Bunun üzerine "3 haftada 1 gün izniniz yasal değil, işbaşı eğitim programında bile haftada 1 gün zorunlu izin verilmesi ve günlük 8 saatten fazla çalışamaz ibaresi yer alıyor, pazar gününün parasını devlet bize vermiyor peki kim verecek” diye söylendim. Hakkını arayan birini gördükleri zaman deli olurlar. Bana asık suratla muhasebeye git ben muhasebeyi arayacağım dedi. Çıkarıldığımı o zaman anladım. Yürüyerek muhasebeye gittim ve çıkışıma dair evrakları imzalayıp arkama bakmadan orayı terk ettim.

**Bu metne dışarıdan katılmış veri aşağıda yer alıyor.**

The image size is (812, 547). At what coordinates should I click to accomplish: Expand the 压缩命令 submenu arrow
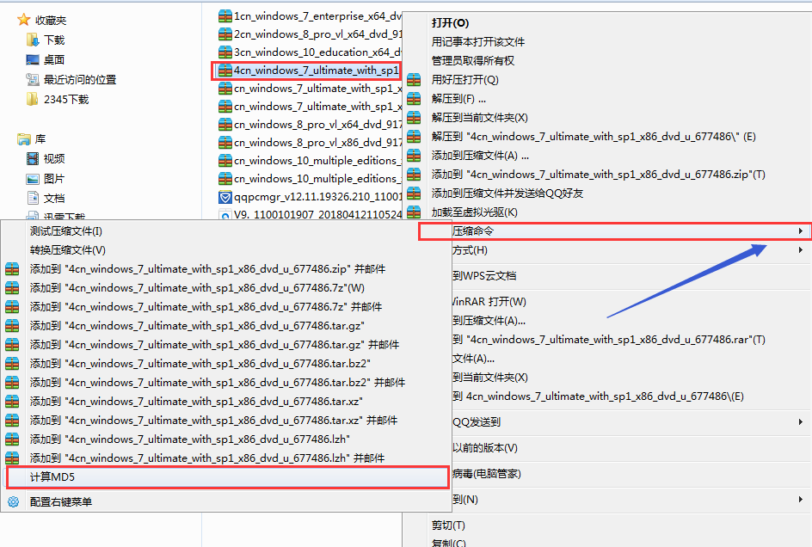coord(801,231)
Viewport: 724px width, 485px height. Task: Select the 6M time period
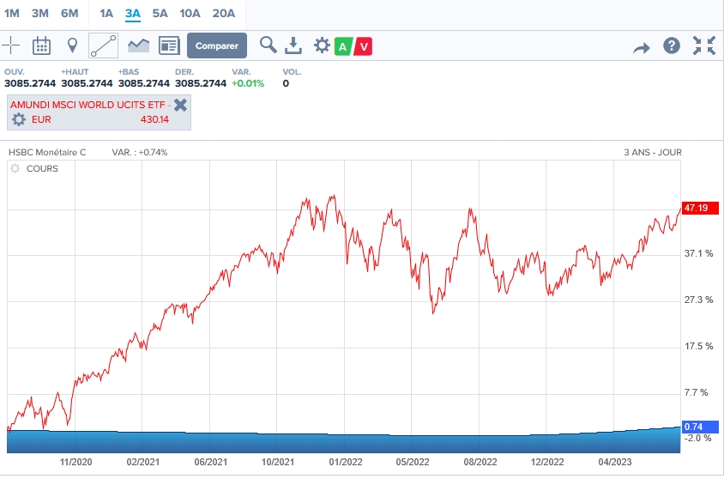69,13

Olan tırnağıma, 13 günlük köleliğime, yıprattığım vücuduma ve elbiselerime oldu. Aylar sonra ise 13 gün çalıştığım para yatacak ve Bakırlar Tekstil’in kapısında aynı şeyleri yaşayacak. İşbaşı eğitim programı ile binlerce işsiz genç, kazalarla, belalarla ve kavgalarla sırf bu ekmek kavgası için sadece karın tokluğuna çalışacak.

Başımdan geçenleri yazdığım bu yazıda kişisel nefret ve öfkemi mümkün olduğunca yansıtmamaya çalıştım. Umarım herkes hak ettiği hayatı yaşar ve bu düzen son bulur temennisiyle.